Thinking about staying in the rain-forest? Look no further than Gamboa Resorts, which shares a property with a sloth sanctuary, boat tours, and butterfly conservation in the middle of the rain-forest. Keep in mind, this resort is an hour from the city, but if you are looking for peace and quiet,this is just the spot.
Gamboa offers several tours for those who want to explore wildlife, but perhaps want to stay closer to the city. They offer activities such as aerial trams that soar through the tree-lined rain-forest and trips to monkey island. The highly recommended Monkey Island Tour is eight hours in length from pick up to drop off.
You cannot visit Panama without seeing what attributes to a third of its country’s wealth: the Panama Canal.
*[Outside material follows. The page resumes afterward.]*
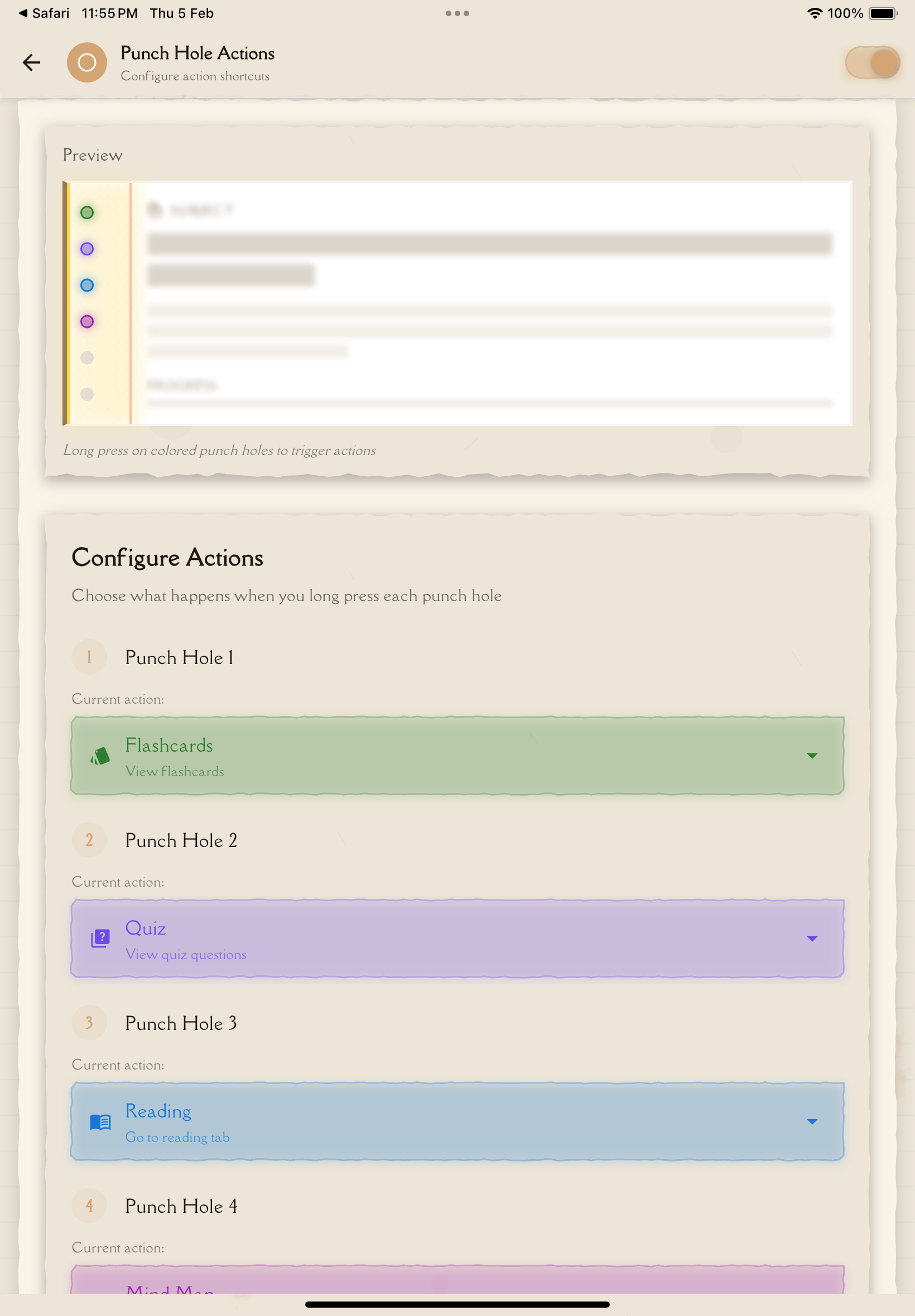Tap the three-dot multitasking menu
Tours are offered daily, and can be taken via boat or on land through the museum.
If you're a history buff, check out Biomuseo, the bio natural history museum of Panama. The building is absolutely stunning and is designed to look like a Macaw parrot with its bright colors and geometric shapes. According to the locals, the museum was a gift from the architect, Frank Gehry, to his Panamanian wife. The land was acquired after the U.S. sold the Panama Canal back to Panama in 1999, and the museum opened in 2014.
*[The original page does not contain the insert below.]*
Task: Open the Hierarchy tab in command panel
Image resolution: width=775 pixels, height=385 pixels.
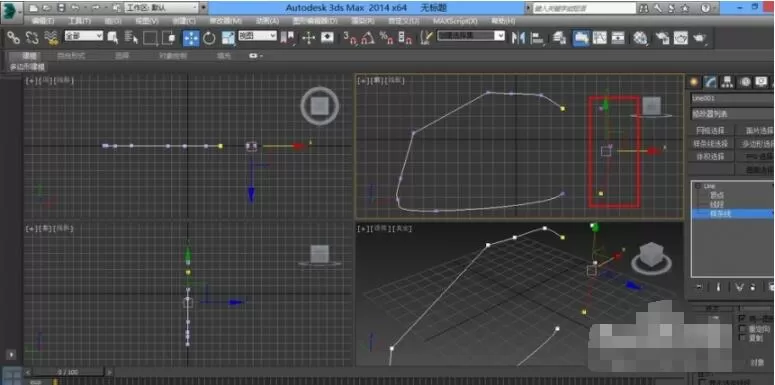Action: click(x=727, y=82)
Fishing is a huge industry in Panama, and a popular activity with locals. Consider booking your own day trip to fully experience Panamanian fishing with the local experts. Who knows, you may even get lucky and catch a blue marlin!
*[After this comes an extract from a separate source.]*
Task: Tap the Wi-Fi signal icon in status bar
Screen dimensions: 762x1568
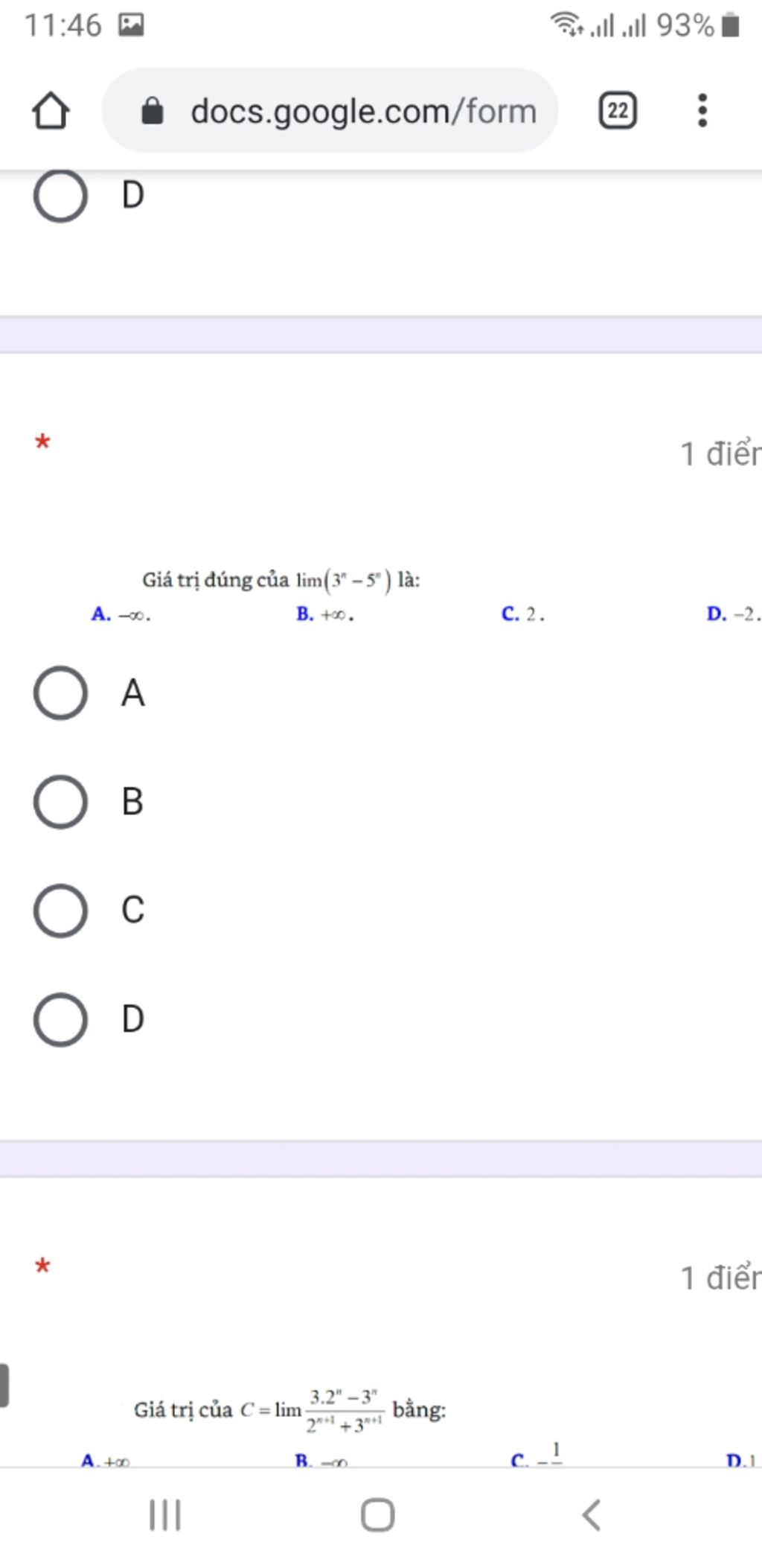Action: click(x=566, y=25)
Shockingly enough, Panama is not known as a foodie destination—but it should be! Panama has amazing access to fresh local seafood and fruits which make up the majority of food dishes. Sancocho, which translates as "stew," is a flavorful chicken soup and also the national dish of Panama. Another favorite dish is fried yucca root and yucca fries, which are similar to French fries. You also can't go wrong with fresh ceviche, made of tomatoes, onions, cilantro, and fresh fish marinated in lime juice. Summers in Panama can get toasty, which makes a Panamanian raspado the perfect way to cool off. Similar to a snow cone with shaved ice, fruit flavored syrup, and condensed milk, raspados are very popular in downtown Casco Viejo.
You can get a beer in Panama for less than fifty cents! Panama is known for their pale lagers, but you can find local beers everywhere, including in vending machines. Panama is home to four brands, Panama, Soberana, Balboa, and Atlas. In addition to beer, papaya and other tropical juices are also very popular.
When traveling internationally, it's recommended to arrive at the airport at least two hours before your flight. Tocumen Airport International is clean and runs efficiently, and offers many upscale shopping opportunities throughout the terminals. Depending on the airline, you may have to go through security a second or third time. Most gates have their own metal detectors and additional baggage X-ray machines. Once you go through this security area, you are not allowed to leave the waiting room. Make sure you grab a snack or use the restrooms before going through this process. The airport offers a free 45-minute window of Wi-Fi access. If you are returning to the states, download the Mobile Passport app to help expedite your reentry through customs by replacing the traditional customs worksheet. If you do not download the app, you may need to wait for a machine to fill out this information before lining up to meet with a customs agent.
If you're still looking for souvenirs to bring back to your loved ones, Panama hats are always a hit. Typically made of straw and ribbon, there are several versions of the origin of the Panama hat. It's rumored that the name came from former president Theodore Roosevelt pointing to his hat and exclaiming “Panama is hot!”—which at the time, was misheard by Panamanians as, “Panama hat!” And the rest is history.